また、凹部の形状は、四辺形状に限らず、様々な形を用いてよい。例えば、円、楕円、正方形、三角形などである。これら、いずれの形においても、溝を吸収体の表面に形成することができればよい。なお、上記実施形態では、各凹部の幅や深さ等の数値は、各凹部中においてその幅や深さが最大値近傍となる中央付近を基準として測定したものである。このように、各凹部の幅や深さ等の数値は、各凹部の中心付近を基準として測定した値を用いるのが原則であるが、各凹部の形状が複雑である場合などにおいては、各凹部の他の部分を、幅や深さ等数値の測定基準としてもよい。
本発明の使い捨ておむつの構造は、上述したようなパンツ型に限定されるわけではなく、特許請求の範囲に規定された吸収性物品の構成を含むおむつであれば、どのような構成であってもよい。
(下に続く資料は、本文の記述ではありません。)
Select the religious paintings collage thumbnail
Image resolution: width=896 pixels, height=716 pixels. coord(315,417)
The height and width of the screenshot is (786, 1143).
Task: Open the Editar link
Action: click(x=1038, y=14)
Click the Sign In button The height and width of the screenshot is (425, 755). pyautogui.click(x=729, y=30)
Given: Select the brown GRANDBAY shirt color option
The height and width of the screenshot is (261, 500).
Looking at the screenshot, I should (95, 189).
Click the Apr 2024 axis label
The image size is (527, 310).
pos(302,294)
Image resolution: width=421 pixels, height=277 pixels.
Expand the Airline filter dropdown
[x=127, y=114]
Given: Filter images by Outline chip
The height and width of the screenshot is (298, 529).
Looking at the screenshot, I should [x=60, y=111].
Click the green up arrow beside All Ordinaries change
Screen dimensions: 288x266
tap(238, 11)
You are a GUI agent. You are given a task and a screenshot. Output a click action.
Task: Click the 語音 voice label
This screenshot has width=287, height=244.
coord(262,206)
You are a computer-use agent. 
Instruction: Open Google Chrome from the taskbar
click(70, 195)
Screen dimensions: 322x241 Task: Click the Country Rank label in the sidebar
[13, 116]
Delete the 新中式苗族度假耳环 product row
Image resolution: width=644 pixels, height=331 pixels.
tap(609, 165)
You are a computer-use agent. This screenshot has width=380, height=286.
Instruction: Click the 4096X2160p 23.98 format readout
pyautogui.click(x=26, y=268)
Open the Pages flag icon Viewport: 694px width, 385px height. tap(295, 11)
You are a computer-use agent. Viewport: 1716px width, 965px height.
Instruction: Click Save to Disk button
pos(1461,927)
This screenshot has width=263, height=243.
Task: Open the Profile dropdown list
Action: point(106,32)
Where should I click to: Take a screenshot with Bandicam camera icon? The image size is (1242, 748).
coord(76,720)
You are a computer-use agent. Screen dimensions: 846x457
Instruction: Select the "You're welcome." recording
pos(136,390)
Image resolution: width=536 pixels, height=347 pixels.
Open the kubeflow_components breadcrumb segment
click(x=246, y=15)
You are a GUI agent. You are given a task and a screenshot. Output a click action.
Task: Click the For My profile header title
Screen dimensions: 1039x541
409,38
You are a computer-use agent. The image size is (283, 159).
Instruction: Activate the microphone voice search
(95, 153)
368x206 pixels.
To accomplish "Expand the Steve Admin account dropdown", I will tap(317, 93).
例えば、周知の展開型の使い捨ておむつや、尿漏れパッドなどであっても本発明を適用可能である。
加えて、本発明は、乳幼児向けのおむつに限らず、成人向けおむつ、尿漏れパッドなど、各種の吸収性物品および吸収性本体に適用可能である。
10 使い捨ておむつ
10F 前身頃領域
10R 後身頃領域
10C 股下領域
10W ウエスト周り開口部
10L 脚周り開口部
10J 閉じ合わせ部
11 カバーシート
11A 切欠き部
12 バックシート(裏面シート)
13 吸収体
14 トップシート(表面シート)
15 コアラップ
16、17、19 糸ゴム
18 サイドシート
401、502、802 凹部
402、501、801 溝
403 型崩れ抑制部
404、601 輪郭線
501a、801a 第1の溝
501b、801b 第2の溝
501c、801c 第3の溝
701 隙間
801d 第4の溝

Claims (7)

  1. 液透過性の表面シートと、液不透過性の裏面シートと、前記表面シートと前記裏面シートとの間に配された細長い吸収体と、を備える吸収性物品であって、
    前記吸収体は、前記表面シート側の面に複数の圧縮した凹部を有し、
    前記複数の圧縮した凹部は、前記吸収体の幅方向の両側縁部に沿った第1の方向に延在する一対の第1のパターンと、前記一対の第1のパターンの間に位置し、前記第1の方向と異なる第2の方向に延在する第2のパターンと、前記第2のパターンと交差する第3の方向に延在する第3のパターンと、を形成し、
    前記第2のパターンおよび前記第3のパターンは、少なくとも前記吸収体の中央領域に形成されていることを特徴とする吸収性物品。
  2. 前記第2のパターンおよび前記第3のパターンの各々の少なくとも一端は、前記一対の第1のパターンと連通されていることを特徴とする請求項1に記載の吸収性物品。
  3. 前記複数の圧縮した凹部は、両端が前記一対の第1のパターンの各両端と連通され、前記吸収体の長手方向の両端部に沿った第4の方向に延在する一対の第4のパターンをさらに形成していることを特徴とする請求項1または2に記載の吸収性物品。
  4. 前記第2のパターンは、前記第2の方向に平行に複数形成され、前記第3のパターンは、前記第3の方向に平行に複数形成され、
    前記複数形成された第2のパターンおよび第3のパターンは、格子形状になっていることを特徴とする請求項1ないし3のいずれか1項に記載の吸収性物品。
  5. 前記複数の圧縮した凹部は、前記吸収体と一体に前記表面シートの表面にも形成されていることを特徴とする請求項1ないし4のいずれか1項に記載の吸収性物品。
  6. 前記複数の圧縮した凹部は、延在する方向に間欠的に形成されることを特徴とする請求項1ないし5のいずれか1項に記載の吸収性物品。
  7. 前記複数の圧縮した凹部は、延在する方向に連続的に形成されることを特徴とする請求項1ないし5のいずれか1項に記載の吸収性物品。